The World Cup kicks off in South Africa on Friday, and apart from the eventual winners, one other man will take home a golden trophy on July 11. Some unlikely names have lifted this trophy, as finding a rich vein of form at just the right moment—or an easy opponent in the group stage—can prove to be enough to etch an unexpected name into history.
From Just Fontaine's amazing 13-goal haul at the 1958 edition, through Toto Schillachi's eye-bulging arrival in the public imagination, to Ronaldo's redemption in Japan and Korea, these men always capture fame and glory, if only for a brief spell.
The following slideshow is a run-down of the favorites, the outsiders, and hopefully, somewhere among these names will be the one who emerges as the goal-scoring hero of 2010 and South Africa.

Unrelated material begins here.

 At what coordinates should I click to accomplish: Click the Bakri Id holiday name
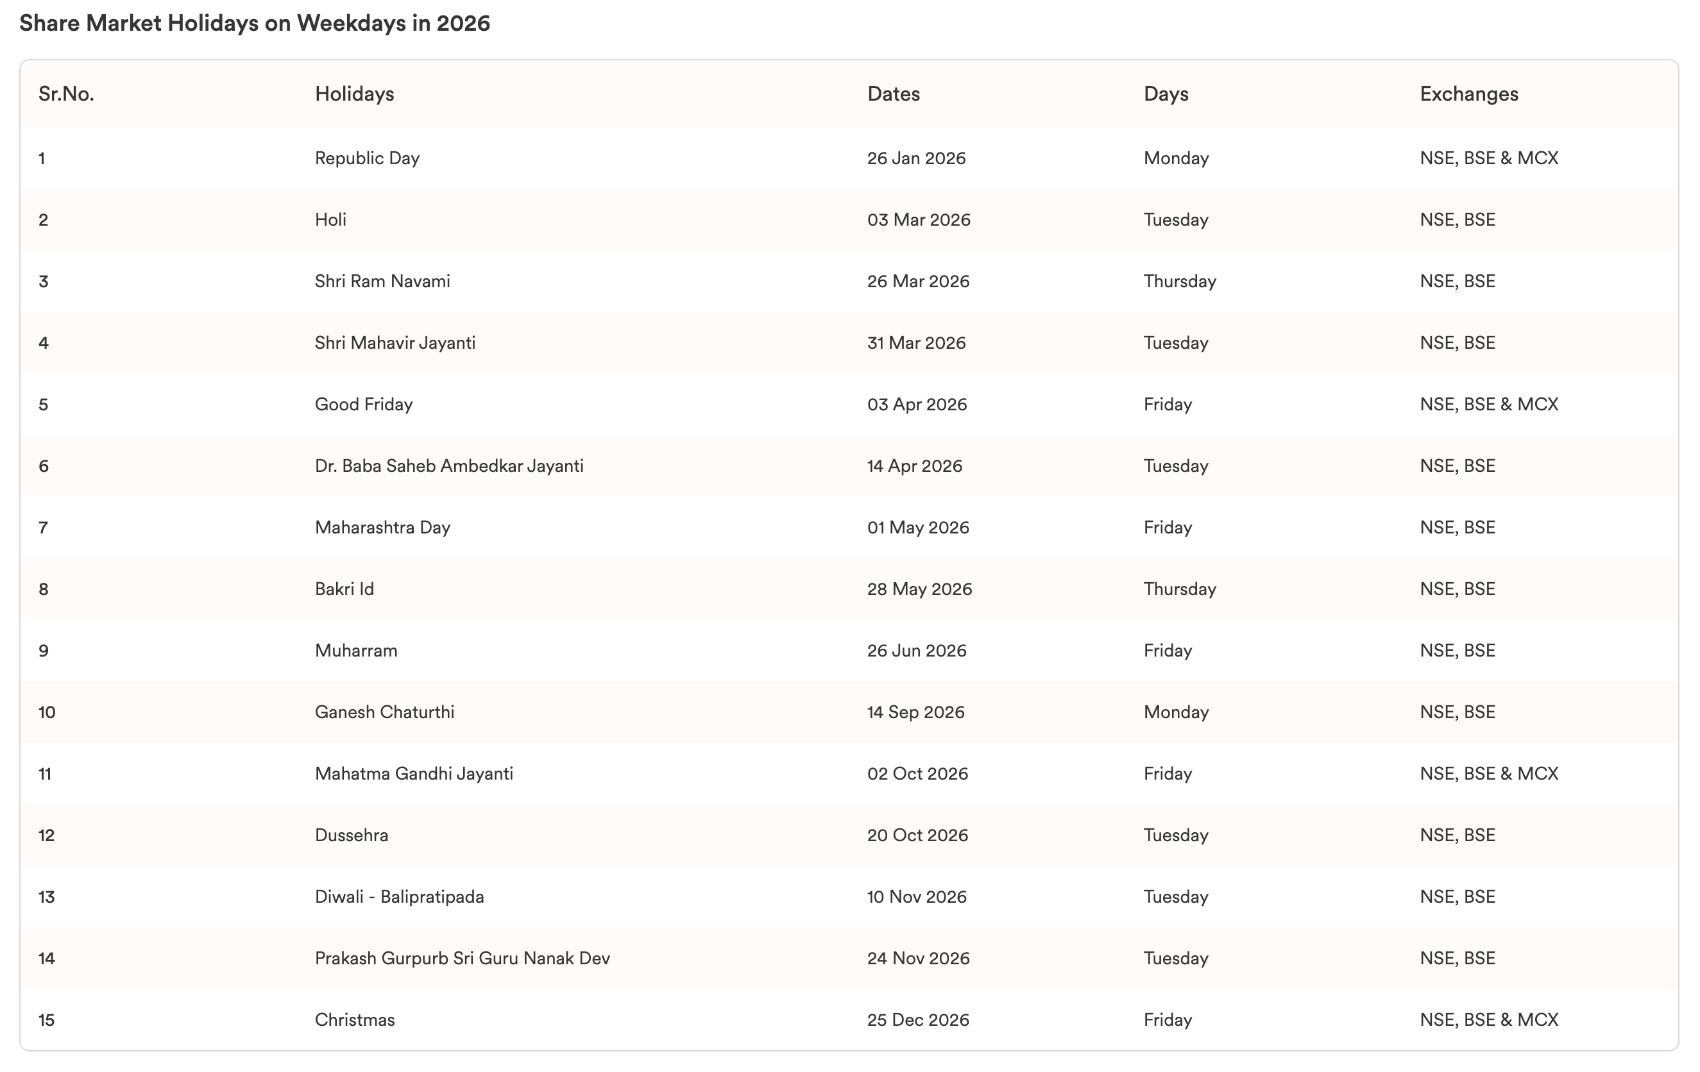tap(344, 589)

Who will be his partner up front? Can Gerrard and Lampard play together? How much does Rio Ferdinand's absence hurt England? Will he actually stay on the field long enough to score goals and lead his country?
So many questions surround the England striker, and his temperament. But he still carries the hopes of his nation as he enters his second World Cup. History suggests it will end in tears, either following injury or a red card, as that is his tournament record so far.
But his exploits in front of goal and in carrying a Ronaldo-less Manchester United are good reasons why he could lift the prize.
With Didier Droga among the many high-profile casualties before the competition even begins in earnest, the mantle of being the most likely African to win the Golden Boot on his home continent falls to Samuel Eto'o of Inter and Cameroon.
In a group also containing Denmark, Japan, and the Netherlands, he has a chance to start notching goals immediately, but his strained relationship with many people surrounding the team—such as Italia '90 hero Roger Milla—will harm his chances.
So too will the fact his international teammates are far below the level of those he plays with at club level, making chances hard to come by.
Antonio Di Natale's international career spans eight years, but only 33 caps, with many of those appearances coming as a substitute. This is largely due to the plethora of other strikers Italy possessed as he made his way through a career that has passed largely under the radar.
Now 32, the Udinese striker is coming to his first World Cup on the back of his best season, notching 28 league goals as he claimed the top-scorer prize in Serie A.
His place in the starting lineup for Italy is far from assured, but if he can get onto the field, he may steal the headlines. A group containing New Zealand, Slovakia, and Paraguay followed by a potential second-round match with Denmark means there will be plenty of opportunity if Di Natale—and indeed Italy can find their usual confidence.
An outsider, but one with proven qualities. His fellow Italian Giampaolo Pazzini and perhaps England's Peter Crouch also fall into this category.
Luis Fabiano of Brazil stands to win the Golden Boot for one simple reason: He is the only true striker on the pitch in Coach Dunga's system. With the talent Brazil possesses, he is a genuine contender for the prize.
He has an impressive 25 goals in just 38 games for his country and was the top scorer in last summer's Confederations Cup, also held in South Africa and won by Brazil.
However, not only has Fabiano inherited the No. 9 shirt worn with distinction by Ronaldo at the last three World Cups, the same figure represents the number of months which have passed since his last international goal.
A drought, but similar things have happened before, and seeing the Seville hitman top the charts here would be no surprise.
Spanish strikers David Villa and Fernando Torres are rightly among the favorites to end the tournament as leading scorer. But can Spain score enough goals for both to be in contention?
As logic dictates, probably not. Indeed, during their impressive run to the European Championship title in 2008, the two were their nation's joint top scorer, but with only three goals each.
Villa is the more likely candidate to lift the Golden Boot, with a national record 38 goals to his name. Torres has played 15 games more than his partner, but scored 14 fewer goals.
A selfish outlook is a vital attribute in any striker, Spain just becomes proof of that if one of their men wins this award.
Lionel Messi is so often compared to the man in charge of Argentina, Diego Maradona, that both men are rightly growing weary of it. Even more troublesome is the Barcelona star's inability to match his feats at club level with his displays for his country.
A meager return of 13 goals from his 44 caps makes for grim reading, and Diego's seeming inability to mould a settled side doesn't help. But, a World Cup is only a month long—a mere seven games in which legends are born, as the coach himself proved in Mexico in 1986.
Group games against North Korea, Mexico, and Greece provide arguably the world's best player with the idea platform to launch his own bid for immortality.